[Saved data entries]
..........

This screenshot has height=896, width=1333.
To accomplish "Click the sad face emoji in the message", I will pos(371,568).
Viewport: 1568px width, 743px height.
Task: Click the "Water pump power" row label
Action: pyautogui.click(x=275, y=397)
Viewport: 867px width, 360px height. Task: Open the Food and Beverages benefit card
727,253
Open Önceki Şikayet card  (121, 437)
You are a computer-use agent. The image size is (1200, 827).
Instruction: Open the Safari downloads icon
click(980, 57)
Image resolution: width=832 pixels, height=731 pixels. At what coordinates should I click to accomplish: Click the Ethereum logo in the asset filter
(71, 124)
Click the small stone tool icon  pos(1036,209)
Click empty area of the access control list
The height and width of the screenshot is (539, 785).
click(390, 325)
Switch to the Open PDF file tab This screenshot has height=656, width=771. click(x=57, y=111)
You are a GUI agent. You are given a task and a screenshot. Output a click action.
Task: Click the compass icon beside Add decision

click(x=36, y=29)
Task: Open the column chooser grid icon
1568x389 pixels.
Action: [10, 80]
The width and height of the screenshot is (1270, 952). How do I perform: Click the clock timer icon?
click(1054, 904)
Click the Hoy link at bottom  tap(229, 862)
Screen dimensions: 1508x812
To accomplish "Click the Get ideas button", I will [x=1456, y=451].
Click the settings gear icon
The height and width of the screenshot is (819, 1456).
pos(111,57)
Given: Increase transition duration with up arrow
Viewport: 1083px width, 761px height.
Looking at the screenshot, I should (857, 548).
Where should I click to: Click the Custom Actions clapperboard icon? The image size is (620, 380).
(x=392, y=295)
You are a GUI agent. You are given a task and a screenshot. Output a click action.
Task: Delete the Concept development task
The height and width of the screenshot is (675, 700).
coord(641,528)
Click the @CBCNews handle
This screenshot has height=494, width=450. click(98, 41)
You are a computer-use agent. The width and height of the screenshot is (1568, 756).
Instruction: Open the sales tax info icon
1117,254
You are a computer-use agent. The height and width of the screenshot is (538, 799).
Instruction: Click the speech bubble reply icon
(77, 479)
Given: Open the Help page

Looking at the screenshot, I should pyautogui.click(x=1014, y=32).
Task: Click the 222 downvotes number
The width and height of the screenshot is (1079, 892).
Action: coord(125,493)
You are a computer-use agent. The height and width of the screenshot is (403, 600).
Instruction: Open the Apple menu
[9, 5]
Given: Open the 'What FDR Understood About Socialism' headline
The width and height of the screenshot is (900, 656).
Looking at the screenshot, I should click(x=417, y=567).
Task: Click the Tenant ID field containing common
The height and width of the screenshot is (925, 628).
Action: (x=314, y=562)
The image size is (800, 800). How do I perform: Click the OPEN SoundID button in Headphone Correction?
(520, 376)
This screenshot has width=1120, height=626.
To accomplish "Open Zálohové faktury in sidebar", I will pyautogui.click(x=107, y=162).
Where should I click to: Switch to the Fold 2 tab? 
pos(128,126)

..........

ACTIVITY.
Nothing may be omitted. Restate all of the entries exactly.

SOLUTION FOR THIS EXERCISE.
This screenshot has height=896, width=1333.
To accomplish "Click the sad face emoji in the message", I will pos(371,568).
Viewport: 1568px width, 743px height.
Task: Click the "Water pump power" row label
Action: pyautogui.click(x=275, y=397)
Viewport: 867px width, 360px height. Task: Open the Food and Beverages benefit card
727,253
Open Önceki Şikayet card  (121, 437)
You are a computer-use agent. The image size is (1200, 827).
Instruction: Open the Safari downloads icon
click(980, 57)
Image resolution: width=832 pixels, height=731 pixels. At what coordinates should I click to accomplish: Click the Ethereum logo in the asset filter
(71, 124)
Click the small stone tool icon  pos(1036,209)
Click empty area of the access control list
The height and width of the screenshot is (539, 785).
click(390, 325)
Switch to the Open PDF file tab This screenshot has height=656, width=771. click(x=57, y=111)
You are a GUI agent. You are given a task and a screenshot. Output a click action.
Task: Click the compass icon beside Add decision

click(x=36, y=29)
Task: Open the column chooser grid icon
1568x389 pixels.
Action: [10, 80]
The width and height of the screenshot is (1270, 952). How do I perform: Click the clock timer icon?
click(1054, 904)
Click the Hoy link at bottom  tap(229, 862)
Screen dimensions: 1508x812
To accomplish "Click the Get ideas button", I will [x=1456, y=451].
Click the settings gear icon
The height and width of the screenshot is (819, 1456).
pos(111,57)
Given: Increase transition duration with up arrow
Viewport: 1083px width, 761px height.
Looking at the screenshot, I should (857, 548).
Where should I click to: Click the Custom Actions clapperboard icon? The image size is (620, 380).
(x=392, y=295)
You are a GUI agent. You are given a task and a screenshot. Output a click action.
Task: Delete the Concept development task
The height and width of the screenshot is (675, 700).
coord(641,528)
Click the @CBCNews handle
This screenshot has height=494, width=450. click(98, 41)
You are a computer-use agent. The width and height of the screenshot is (1568, 756).
Instruction: Open the sales tax info icon
1117,254
You are a computer-use agent. The height and width of the screenshot is (538, 799).
Instruction: Click the speech bubble reply icon
(77, 479)
Given: Open the Help page

Looking at the screenshot, I should pyautogui.click(x=1014, y=32).
Task: Click the 222 downvotes number
The width and height of the screenshot is (1079, 892).
Action: coord(125,493)
You are a computer-use agent. The height and width of the screenshot is (403, 600).
Instruction: Open the Apple menu
[9, 5]
Given: Open the 'What FDR Understood About Socialism' headline
The width and height of the screenshot is (900, 656).
Looking at the screenshot, I should click(x=417, y=567).
Task: Click the Tenant ID field containing common
The height and width of the screenshot is (925, 628).
Action: (x=314, y=562)
The image size is (800, 800). How do I perform: Click the OPEN SoundID button in Headphone Correction?
(520, 376)
This screenshot has width=1120, height=626.
To accomplish "Open Zálohové faktury in sidebar", I will pyautogui.click(x=107, y=162).
Where should I click to: Switch to the Fold 2 tab? 
pos(128,126)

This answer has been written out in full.